Secondly, where will the children live?
Most children still live with their mothers when parents separate and Courts do generally favour young children living with their mothers. However, we are seeing more and more residence orders being made in favour of fathers, particularly where the mother is the bread winner or where she is so hostile to the father and obstructive of his relationship with the children, that he would be sidelined from the children’s lives if no order was made.
Shared residence orders are increasingly common where there is a genuine shared care arrangement between the parents (which does not have to mean the children splitting their time equally between mother and father).
A court will consider what is in the children’s best interests and who can best provide for their day-to-day care when making any order.
Thirdly, when will you see your children?
If the children are to live mainly with their mother, then you will want to see them regularly and secure generous contact with them (previously known as access).

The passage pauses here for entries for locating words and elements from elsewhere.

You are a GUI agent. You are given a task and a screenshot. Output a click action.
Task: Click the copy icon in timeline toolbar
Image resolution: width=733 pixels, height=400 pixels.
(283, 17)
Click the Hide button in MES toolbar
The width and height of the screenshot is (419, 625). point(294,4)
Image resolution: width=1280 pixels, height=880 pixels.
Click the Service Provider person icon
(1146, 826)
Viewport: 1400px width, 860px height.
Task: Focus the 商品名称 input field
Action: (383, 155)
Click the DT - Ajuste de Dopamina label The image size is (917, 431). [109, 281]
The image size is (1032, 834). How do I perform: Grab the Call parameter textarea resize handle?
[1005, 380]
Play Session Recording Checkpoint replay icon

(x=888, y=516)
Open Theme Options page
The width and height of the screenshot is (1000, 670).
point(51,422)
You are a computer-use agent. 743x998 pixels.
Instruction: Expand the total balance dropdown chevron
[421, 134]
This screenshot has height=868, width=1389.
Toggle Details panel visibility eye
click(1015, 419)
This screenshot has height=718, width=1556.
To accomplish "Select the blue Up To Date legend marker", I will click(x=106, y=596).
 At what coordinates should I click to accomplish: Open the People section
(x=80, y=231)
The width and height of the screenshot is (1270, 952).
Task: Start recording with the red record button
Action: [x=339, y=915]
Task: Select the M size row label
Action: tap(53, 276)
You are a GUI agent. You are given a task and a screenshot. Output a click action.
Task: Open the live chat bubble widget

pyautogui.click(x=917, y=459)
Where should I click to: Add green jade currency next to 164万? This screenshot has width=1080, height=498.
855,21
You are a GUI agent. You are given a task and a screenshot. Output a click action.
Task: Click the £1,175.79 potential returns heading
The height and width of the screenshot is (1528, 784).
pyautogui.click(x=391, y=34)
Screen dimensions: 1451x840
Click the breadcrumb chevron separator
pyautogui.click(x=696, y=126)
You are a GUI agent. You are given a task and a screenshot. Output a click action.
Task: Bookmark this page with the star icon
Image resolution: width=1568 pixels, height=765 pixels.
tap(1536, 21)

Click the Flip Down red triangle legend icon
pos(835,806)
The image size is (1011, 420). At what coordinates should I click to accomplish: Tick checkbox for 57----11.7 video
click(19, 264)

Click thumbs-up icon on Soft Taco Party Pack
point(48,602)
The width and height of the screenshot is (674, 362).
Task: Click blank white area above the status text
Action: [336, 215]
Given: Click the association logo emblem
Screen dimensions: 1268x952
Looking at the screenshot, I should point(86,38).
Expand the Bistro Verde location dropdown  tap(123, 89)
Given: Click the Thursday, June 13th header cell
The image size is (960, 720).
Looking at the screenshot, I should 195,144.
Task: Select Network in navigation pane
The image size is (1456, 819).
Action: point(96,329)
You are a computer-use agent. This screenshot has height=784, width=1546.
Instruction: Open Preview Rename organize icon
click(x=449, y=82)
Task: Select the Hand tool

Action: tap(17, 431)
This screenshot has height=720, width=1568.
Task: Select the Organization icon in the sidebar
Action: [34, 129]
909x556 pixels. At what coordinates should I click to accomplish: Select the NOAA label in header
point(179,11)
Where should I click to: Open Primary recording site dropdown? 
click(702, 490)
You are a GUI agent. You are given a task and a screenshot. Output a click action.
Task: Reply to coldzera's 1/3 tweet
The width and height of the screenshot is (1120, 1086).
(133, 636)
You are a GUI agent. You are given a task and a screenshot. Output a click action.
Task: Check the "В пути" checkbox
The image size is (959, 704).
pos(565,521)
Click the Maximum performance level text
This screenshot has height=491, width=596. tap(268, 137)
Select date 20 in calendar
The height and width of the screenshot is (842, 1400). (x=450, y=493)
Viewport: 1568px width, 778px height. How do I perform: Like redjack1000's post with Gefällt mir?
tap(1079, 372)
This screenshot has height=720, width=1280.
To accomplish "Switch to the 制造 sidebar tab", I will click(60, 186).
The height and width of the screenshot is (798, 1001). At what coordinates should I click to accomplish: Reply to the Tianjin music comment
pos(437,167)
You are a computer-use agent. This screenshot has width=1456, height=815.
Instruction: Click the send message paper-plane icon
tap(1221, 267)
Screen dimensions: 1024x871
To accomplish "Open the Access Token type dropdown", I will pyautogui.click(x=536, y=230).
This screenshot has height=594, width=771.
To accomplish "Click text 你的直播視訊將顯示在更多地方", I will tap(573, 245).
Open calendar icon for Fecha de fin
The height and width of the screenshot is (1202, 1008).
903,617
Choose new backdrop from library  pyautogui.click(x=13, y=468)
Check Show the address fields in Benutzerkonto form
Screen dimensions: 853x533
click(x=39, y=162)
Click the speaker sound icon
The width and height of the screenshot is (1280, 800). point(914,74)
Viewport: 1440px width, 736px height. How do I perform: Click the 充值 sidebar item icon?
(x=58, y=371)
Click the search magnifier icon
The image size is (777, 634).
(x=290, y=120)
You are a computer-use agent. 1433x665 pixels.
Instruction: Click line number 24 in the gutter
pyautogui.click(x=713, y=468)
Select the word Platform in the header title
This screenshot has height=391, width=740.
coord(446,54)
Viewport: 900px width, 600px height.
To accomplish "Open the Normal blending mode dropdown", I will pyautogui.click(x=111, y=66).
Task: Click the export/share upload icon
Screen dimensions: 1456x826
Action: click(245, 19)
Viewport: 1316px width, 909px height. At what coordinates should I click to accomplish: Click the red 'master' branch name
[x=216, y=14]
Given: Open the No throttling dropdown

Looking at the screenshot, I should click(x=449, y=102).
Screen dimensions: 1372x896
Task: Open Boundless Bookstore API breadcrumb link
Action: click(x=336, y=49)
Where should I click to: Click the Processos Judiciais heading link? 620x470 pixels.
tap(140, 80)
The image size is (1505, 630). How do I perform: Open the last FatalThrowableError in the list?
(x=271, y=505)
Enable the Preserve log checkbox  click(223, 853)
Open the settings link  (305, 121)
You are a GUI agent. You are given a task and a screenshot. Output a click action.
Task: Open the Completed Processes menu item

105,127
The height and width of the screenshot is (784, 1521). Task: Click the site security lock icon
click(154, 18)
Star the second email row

These days the Courts accept that children should have as much contact with the parent with whom they do not live (the non-resident parent) as possible in order to maintain a strong relationship with them. Therefore, when considering what is in your children’s best interests think about how much time on a weekly basis they want or need to spend with you and whether you are in a position to offer that level of time commitment. It is important that a regime is put in place, which works for both parents and the children. Of course, if you cannot agree when you will see the children then it is possible to make an application to Court for a contact order.
There is a view that dads get alternate weekend contact and that’s it. While there is undoubtedly historical truth in that, courts these days are being more creative in their approach to contact arrangements. Certainly where dads can be more flexible in their working arrangements this can be reflected in the contact arrangements.
The courts have some way to go in recognising fathers as equal parents, but it is a whole lot better than it used to be.
Taking them abroad
In short, you need consent to do this. If there’s no order for residence in force, taking the kids out of the country without their mother’s agreement is an offence. If there is a residence order in place, you can take them abroad for up to a month without the need for consent. More than a month and you need agreement, or again, it is an offence.